(What you need to do): Lines below that include the word "chart" should each be copied.
= Beginning of Section =
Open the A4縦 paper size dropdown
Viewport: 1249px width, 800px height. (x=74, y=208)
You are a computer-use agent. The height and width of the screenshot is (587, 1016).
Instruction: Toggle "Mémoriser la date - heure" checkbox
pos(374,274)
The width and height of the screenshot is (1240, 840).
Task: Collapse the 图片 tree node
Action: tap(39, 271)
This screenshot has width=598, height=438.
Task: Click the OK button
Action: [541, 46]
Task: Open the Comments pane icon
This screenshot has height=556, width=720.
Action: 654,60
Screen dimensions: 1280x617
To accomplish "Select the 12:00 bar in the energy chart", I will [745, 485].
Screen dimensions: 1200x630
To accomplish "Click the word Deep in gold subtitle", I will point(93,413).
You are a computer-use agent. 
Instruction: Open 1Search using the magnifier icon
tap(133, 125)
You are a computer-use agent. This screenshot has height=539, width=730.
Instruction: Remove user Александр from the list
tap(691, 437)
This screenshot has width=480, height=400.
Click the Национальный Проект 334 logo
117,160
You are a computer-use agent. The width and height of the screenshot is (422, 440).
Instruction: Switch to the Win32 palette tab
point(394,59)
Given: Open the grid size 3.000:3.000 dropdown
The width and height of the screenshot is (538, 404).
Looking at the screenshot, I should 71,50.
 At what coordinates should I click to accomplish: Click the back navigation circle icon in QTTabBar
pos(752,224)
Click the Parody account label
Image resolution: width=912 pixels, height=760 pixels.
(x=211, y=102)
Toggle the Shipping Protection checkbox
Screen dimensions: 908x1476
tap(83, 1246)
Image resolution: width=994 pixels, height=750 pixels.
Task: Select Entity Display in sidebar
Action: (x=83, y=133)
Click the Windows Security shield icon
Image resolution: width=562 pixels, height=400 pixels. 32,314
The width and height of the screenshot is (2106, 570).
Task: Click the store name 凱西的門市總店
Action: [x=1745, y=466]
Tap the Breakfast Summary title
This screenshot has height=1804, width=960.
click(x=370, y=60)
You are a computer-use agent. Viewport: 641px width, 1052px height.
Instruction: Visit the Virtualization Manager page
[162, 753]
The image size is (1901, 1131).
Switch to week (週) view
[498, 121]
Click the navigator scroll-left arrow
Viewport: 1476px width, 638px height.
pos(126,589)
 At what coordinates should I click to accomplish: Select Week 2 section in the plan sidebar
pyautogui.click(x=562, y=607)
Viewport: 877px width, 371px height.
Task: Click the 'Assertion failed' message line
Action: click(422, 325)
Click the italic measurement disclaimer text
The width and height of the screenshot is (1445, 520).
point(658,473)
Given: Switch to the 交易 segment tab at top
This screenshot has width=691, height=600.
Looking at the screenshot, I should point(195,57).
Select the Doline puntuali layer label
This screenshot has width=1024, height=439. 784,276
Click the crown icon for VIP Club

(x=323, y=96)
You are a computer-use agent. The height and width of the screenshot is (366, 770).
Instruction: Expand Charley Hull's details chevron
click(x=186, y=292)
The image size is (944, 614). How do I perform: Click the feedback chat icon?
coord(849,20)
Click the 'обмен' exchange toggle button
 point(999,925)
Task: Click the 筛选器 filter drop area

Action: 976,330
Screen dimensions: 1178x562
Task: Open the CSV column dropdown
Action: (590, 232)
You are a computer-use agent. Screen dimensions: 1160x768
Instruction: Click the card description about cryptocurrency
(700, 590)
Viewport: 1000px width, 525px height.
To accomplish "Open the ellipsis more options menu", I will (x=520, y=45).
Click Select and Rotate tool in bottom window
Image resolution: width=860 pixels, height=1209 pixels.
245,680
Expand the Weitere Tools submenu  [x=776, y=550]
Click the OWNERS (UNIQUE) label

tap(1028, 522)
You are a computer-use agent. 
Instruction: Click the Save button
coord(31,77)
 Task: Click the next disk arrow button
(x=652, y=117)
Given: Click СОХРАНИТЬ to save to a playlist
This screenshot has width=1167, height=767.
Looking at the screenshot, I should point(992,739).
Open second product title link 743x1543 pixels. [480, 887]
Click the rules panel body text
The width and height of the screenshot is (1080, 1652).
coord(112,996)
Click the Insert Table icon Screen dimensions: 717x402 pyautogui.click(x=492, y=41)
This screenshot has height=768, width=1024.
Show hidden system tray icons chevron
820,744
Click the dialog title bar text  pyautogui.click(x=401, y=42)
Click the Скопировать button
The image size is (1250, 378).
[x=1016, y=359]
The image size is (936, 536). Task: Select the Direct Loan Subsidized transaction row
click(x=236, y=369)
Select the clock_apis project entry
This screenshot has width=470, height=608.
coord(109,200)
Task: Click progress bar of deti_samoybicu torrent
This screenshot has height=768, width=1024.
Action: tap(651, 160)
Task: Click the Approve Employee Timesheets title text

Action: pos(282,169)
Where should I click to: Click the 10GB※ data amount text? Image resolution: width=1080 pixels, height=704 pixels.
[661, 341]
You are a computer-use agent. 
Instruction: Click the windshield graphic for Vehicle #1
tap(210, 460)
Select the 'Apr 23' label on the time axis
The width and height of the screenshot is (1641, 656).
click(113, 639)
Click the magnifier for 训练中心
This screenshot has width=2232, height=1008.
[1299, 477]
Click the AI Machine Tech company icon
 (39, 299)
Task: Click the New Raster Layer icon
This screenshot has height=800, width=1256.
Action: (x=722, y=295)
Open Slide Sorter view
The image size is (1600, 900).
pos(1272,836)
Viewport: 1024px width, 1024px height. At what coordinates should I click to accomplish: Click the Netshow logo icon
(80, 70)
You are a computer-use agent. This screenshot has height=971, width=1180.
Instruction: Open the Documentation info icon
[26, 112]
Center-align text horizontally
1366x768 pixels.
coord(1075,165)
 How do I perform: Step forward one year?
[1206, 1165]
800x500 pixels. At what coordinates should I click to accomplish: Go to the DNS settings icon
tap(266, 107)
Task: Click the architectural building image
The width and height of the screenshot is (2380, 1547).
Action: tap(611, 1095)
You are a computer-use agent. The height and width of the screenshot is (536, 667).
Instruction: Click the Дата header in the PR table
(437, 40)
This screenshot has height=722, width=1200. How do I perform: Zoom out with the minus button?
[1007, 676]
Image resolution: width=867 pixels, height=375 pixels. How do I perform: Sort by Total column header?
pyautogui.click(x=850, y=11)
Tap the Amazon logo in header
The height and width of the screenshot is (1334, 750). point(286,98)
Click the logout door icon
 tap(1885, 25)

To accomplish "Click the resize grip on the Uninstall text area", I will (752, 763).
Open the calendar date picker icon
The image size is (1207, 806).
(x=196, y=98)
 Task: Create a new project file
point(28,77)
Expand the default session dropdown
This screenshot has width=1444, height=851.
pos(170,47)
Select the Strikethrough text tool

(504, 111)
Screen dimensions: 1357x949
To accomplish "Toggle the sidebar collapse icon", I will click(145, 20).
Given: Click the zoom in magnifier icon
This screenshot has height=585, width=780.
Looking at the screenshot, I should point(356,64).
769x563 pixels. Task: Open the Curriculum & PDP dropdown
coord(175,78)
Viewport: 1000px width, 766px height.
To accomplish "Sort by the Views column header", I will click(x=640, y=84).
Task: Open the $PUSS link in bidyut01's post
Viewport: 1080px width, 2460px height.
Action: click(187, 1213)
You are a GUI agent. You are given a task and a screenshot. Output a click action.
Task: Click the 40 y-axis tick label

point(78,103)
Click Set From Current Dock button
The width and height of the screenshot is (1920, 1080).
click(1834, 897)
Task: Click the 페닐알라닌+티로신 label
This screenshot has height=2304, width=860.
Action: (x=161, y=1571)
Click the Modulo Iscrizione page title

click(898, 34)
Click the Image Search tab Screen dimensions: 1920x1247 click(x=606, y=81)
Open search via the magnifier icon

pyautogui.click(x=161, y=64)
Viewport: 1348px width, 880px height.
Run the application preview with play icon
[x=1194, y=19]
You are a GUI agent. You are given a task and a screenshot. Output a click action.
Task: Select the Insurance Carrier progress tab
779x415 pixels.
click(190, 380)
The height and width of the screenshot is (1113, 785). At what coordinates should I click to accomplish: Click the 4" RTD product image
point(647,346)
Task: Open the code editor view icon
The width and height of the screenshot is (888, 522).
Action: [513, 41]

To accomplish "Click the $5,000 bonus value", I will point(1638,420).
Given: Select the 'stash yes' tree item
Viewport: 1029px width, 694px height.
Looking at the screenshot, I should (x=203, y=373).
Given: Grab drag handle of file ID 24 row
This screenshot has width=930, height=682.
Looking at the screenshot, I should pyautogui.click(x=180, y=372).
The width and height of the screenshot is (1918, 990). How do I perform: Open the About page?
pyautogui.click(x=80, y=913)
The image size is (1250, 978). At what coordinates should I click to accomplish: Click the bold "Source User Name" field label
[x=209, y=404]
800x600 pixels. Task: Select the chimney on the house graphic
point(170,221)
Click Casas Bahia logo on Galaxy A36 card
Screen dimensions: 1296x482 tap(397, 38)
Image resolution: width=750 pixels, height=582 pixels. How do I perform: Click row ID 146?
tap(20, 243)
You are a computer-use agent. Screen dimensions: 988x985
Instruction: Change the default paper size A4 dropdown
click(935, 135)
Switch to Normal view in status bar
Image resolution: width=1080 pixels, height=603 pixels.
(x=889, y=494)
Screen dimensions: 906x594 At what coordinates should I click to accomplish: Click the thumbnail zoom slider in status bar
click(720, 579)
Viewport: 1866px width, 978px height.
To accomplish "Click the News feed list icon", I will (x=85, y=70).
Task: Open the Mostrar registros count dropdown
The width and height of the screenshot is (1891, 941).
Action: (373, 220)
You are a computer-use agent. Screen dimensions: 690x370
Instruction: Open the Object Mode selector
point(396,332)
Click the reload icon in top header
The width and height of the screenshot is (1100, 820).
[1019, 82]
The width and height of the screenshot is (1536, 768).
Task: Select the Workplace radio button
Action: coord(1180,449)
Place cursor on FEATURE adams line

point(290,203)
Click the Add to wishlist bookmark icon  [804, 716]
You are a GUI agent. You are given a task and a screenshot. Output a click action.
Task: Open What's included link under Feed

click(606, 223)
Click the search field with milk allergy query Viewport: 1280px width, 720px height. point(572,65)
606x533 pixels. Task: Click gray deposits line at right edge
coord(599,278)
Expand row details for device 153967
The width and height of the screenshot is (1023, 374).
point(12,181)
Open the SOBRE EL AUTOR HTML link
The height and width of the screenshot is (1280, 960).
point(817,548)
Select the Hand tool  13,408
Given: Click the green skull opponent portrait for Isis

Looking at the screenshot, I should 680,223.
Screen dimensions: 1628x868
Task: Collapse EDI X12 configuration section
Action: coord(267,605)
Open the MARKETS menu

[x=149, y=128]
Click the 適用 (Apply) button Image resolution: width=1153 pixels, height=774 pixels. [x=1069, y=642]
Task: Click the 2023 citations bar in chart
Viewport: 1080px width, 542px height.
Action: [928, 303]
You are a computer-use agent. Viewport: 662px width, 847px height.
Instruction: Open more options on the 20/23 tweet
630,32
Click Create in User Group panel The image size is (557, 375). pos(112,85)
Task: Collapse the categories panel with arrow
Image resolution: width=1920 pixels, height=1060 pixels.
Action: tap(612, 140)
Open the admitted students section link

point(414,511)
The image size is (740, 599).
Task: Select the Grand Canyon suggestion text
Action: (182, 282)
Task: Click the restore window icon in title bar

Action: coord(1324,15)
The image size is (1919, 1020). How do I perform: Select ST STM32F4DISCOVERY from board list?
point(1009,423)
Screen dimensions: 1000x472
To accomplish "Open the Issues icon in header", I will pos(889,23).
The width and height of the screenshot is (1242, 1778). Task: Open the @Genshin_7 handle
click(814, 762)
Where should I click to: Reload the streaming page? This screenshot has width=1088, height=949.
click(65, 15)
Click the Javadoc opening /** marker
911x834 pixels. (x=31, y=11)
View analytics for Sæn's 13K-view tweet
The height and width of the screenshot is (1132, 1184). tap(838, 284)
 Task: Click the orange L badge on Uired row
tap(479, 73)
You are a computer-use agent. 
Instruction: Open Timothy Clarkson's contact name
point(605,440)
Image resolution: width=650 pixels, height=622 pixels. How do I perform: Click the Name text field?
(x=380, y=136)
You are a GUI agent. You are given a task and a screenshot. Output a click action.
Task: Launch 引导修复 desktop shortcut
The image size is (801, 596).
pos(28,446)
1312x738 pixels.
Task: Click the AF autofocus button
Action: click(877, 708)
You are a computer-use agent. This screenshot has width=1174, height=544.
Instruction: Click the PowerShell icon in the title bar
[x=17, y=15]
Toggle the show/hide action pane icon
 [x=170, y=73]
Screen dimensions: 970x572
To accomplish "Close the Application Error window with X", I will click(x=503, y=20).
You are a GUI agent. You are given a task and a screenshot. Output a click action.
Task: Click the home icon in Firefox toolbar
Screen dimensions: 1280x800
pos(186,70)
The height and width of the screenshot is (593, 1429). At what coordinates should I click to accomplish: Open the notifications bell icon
= End of Section =
(Answer space):
To accomplish "Select the 12:00 bar in the energy chart", I will [745, 485].
Task: Click the 2023 citations bar in chart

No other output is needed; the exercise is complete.